After all, according to data reported to U.S. News in an annual survey last year, the average tuition for the 2019-2020 school year ranged from $41,426 (for private colleges) to $11,260 (for state colleges). That's the average tuition per year. And unless something changes in how people pay for education, college costs in the future are going to be even worse.
So if you're looking for a college savings plan that works for you, here are some suggestions:
- Open a 529 plan.
- Put money into eligible savings bonds.
- Try a Coverdell Education Savings Account.
- Start a Roth IRA.
- Put money into a custodial account.
- Invest in mutual funds.
- Take out a permanent life insurance policy.
- Take out a home equity loan.
Open a 529 Plan
You're probably familiar with 529s.
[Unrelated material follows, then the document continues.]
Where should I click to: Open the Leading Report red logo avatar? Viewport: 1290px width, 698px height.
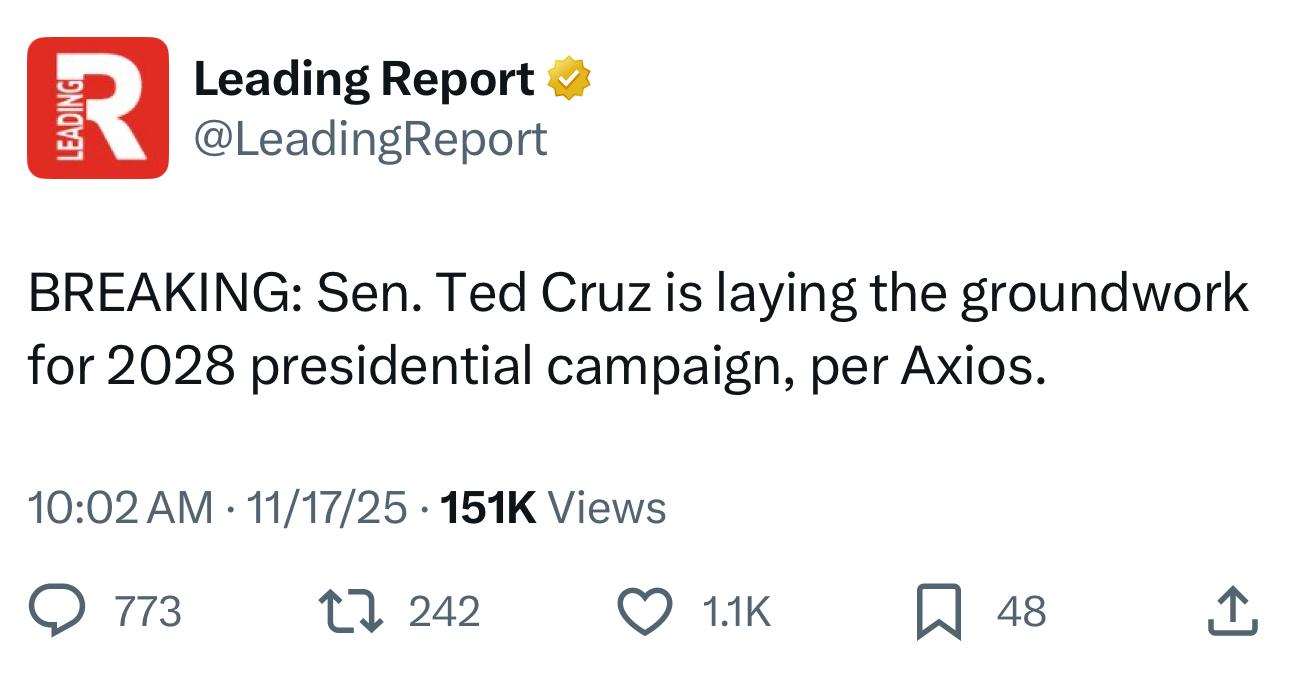point(98,108)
They are savings plans, usually sponsored by state governments, that encourage saving for future education costs. They often are tax-friendly, in the sense that many states will let you deduct your contributions from your state income tax – and when you withdraw the money for college, the money won't be taxed.
You can put money into your own state's 529 – or any other state's plan. So if you live in Idaho but like Indiana's plan better, go for it.
But open up an account sooner rather than later.
"It's never too late to start saving for education, but we do encourage parents to start saving when their children are young. The more time the account has to grow, the more money kids will have available when they need it for education," says Laura Morgan, vice president of communications, savings and legal affairs at College Foundation Inc., the nonprofit umbrella organization which oversees North Carolina's NC 529 Plan.
It often doesn't require much money to get started. In NC 529's case, Morgan says you can open an account for $25.
The important thing, of course, is to keep putting in money to your child's 529 every year and preferably every month. Otherwise, the interest on that $25 isn't going to amount to all that much over the next 18 years.